On Dec. 28, 2013, a 1-year-old boy named Emile Ouamouno died of Ebola in Meliandou, Guinea. After Emile died — he was the index case, or first recorded death, for this year’s catastrophic Ebola outbreak — so did 11 other people in his village, including his mother and sister. Meliandou sits near the point where the borders of Guinea, Liberia and Sierra Leone converge, and the virus traveled easily through the countries, which lacked the resources to stop it. By the end of this year, the West African Ebola outbreak had killed nearly 7,000 people.
There are some signs, however, that the outbreak is starting to taper off. The World Health Organization (WHO) reports that the pace of new Ebola cases is fluctuating in Guinea and has slowed in Liberia and Sierra Leone, aside from an alarming recent spike in one district. Meliandou has had no new cases since April.
That doesn’t mean the public health response is complete. If this year was focused on getting the staff, stuff and systems to the hardest-hit parts of the region, 2015 will be about immunization, infrastructure and investment. Without them, West Africa could see not only a resurgence of Ebola but also a reversal of the gains in health that have been painstakingly made over the last two decades.
Experimental treatments for Ebola, which has neither a cure nor a vaccine, have languished for years as companies struggled to secure funding for research. This year’s outbreak changed that calculation. The WHO has thrown its weight behind blood therapy, which uses transfusions from Ebola survivors who may pass on their immunity. The Bill and Melinda Gates Foundation is supporting clinical trials of blood therapy early next year in Guinea. Two vaccines and two drugs, TKM-Ebola and ZMapp, which appears to have had some success in a few patients, are also being tested.
But vaccines and drugs alone are not enough. Effective mass immunization campaigns rely on health care workers, refrigeration equipment and public health networks — the staff, stuff and systems that West Africa doesn’t have. Liberia, for example, has just 90 doctors for its population of 4.3 million people.
Nigeria’s experience shows what’s possible when that infrastructure is in place. On July 20, a dying Ebola patient flew to Lagos and then traveled to Port Harcourt, where he spread the disease to 20 people. Nigeria has its share of public health issues (it is one of only three countries, for example, where polio is still endemic), but it was able to stop a wide Ebola outbreak by adapting the resources it had on hand. It repurposed its polio command center as an anti-Ebola headquarters, turned a teaching hospital into a testing lab and deployed nearly 200 health workers to do 18,500 face-to-face interviews with people who might have been exposed. By the end of October, the WHO declared Nigeria Ebola-free.
Guinea, Liberia and Sierra Leone are in no position to build this infrastructure on their own. They were among the poorest countries in the world even before the outbreak, and the World Bank estimates that Ebola will cost their economies, conservatively, $1.6 billion. The collective annual output of the three countries is only $13 billion.
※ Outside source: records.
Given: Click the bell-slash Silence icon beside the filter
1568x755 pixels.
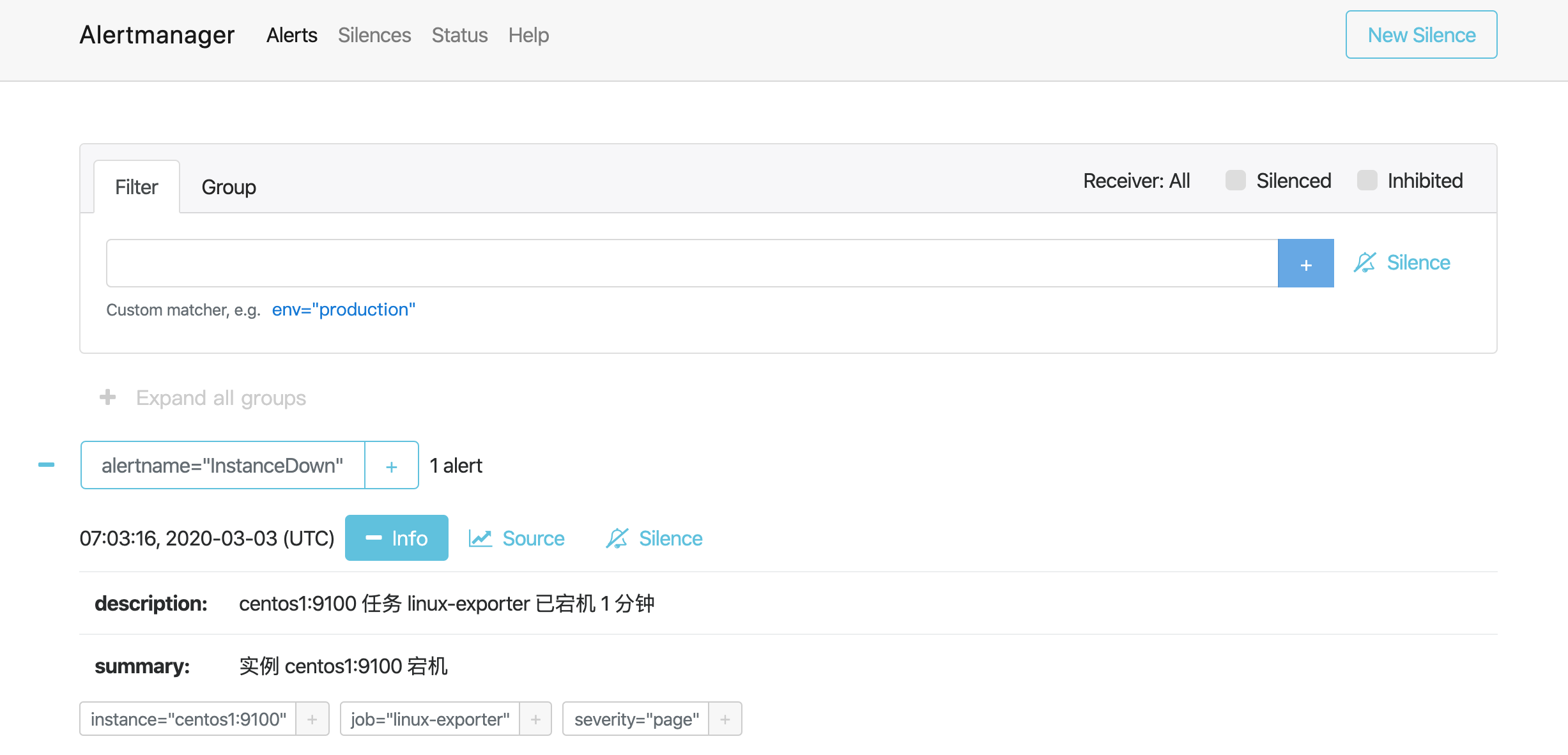Looking at the screenshot, I should tap(1365, 263).
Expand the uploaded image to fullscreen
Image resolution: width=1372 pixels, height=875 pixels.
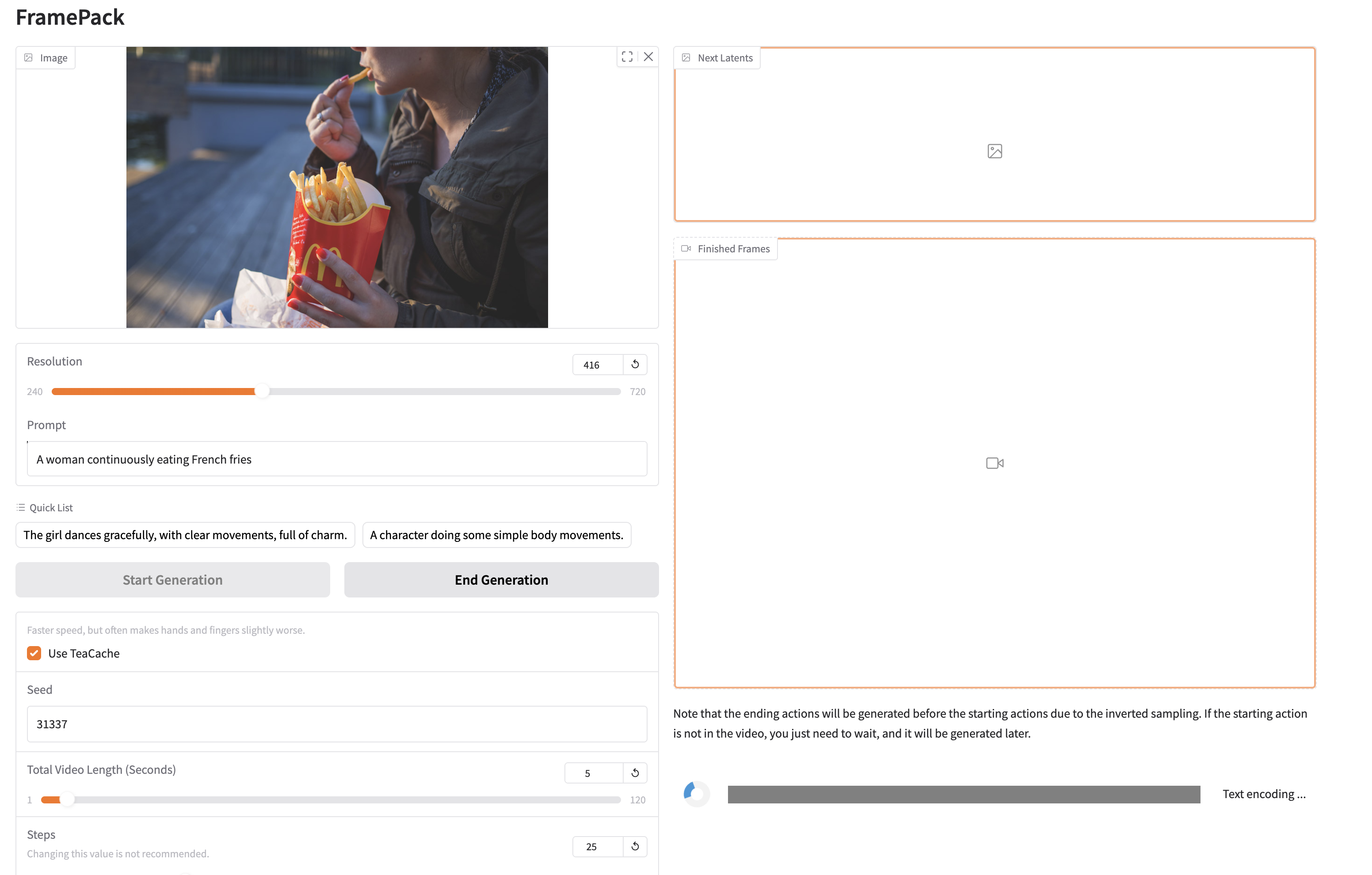point(627,57)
Instead, Lawrence Gostin, a professor and public health expert at Georgetown University Law Center, has proposed the creation of an “international health systems fund” to support health infrastructure in poor countries.
The need to invest in West Africa’s health care now is crucial, since the Ebola outbreak threatens to wipe out gains in tuberculosis, malaria and maternal and child health. Estrella Lasry, a tropical-medicine specialist for Doctors Without Borders in New York, told the journal Nature that efforts to distribute malaria medicine, bed nets and other treatments for preventable diseases have been brought to a halt by Ebola. “It’s a disaster in all ways possible,” she said. “The public health impact will be huge.”
Writing in the British medical journal The Lancet, Gostin estimated that it would take a commitment of several billion dollars to poor countries to strengthen their health systems. The alternative is leaving companies to build private sanctuaries against Ebola (as Firestone did in Liberia) or sending in thousands of troops. In comparison, sustained funding for health, he wrote, “is a wise and affordable investment.”